Exercise instructions => Retype every one of the items below word for word, leaving out the pictures.

Data for locating words and elements:
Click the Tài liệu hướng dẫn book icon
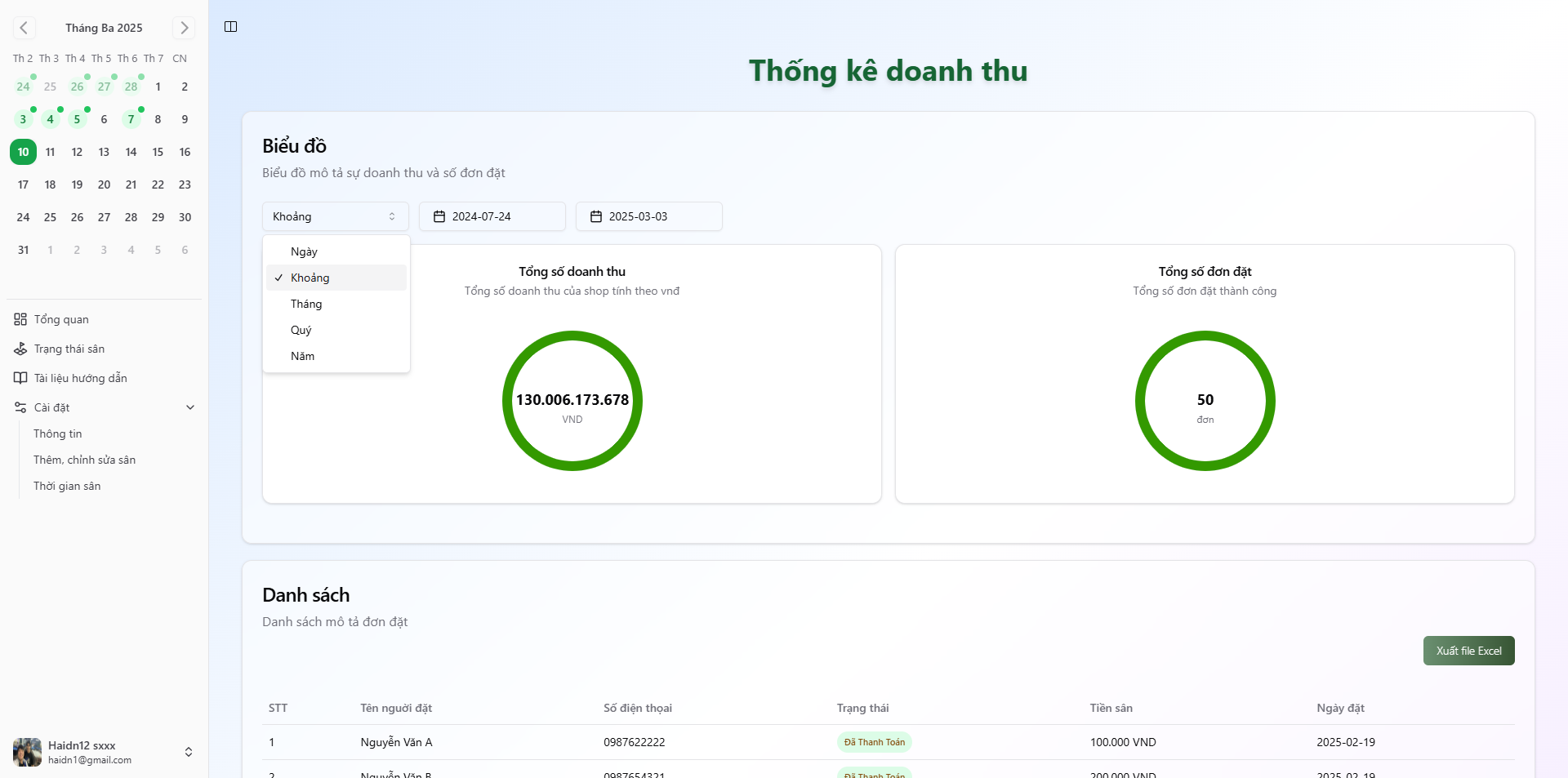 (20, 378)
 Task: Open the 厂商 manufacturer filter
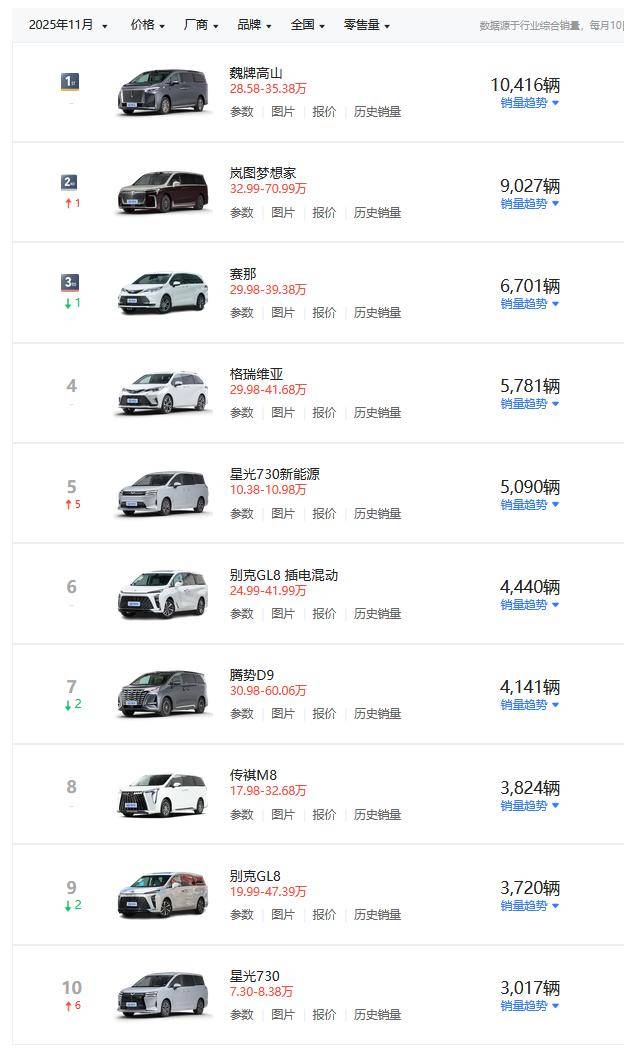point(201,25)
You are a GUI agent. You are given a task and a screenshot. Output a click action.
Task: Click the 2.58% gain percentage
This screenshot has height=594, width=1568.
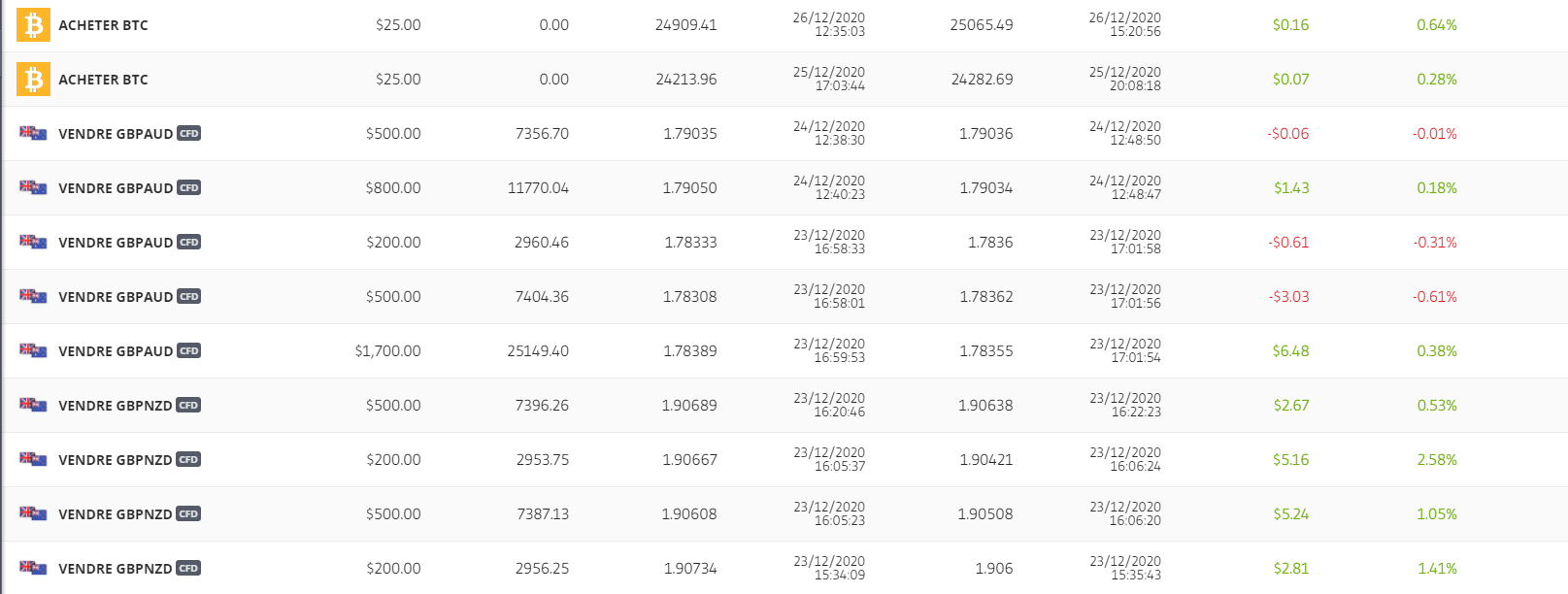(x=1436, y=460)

Reply =>
Click the Tài liệu hướng dẫn book icon
 (20, 378)
 Task: Open the 厂商 manufacturer filter
point(201,25)
You are a GUI agent. You are given a task and a screenshot. Output a click action.
Task: Click the 2.58% gain percentage
This screenshot has height=594, width=1568.
(x=1436, y=460)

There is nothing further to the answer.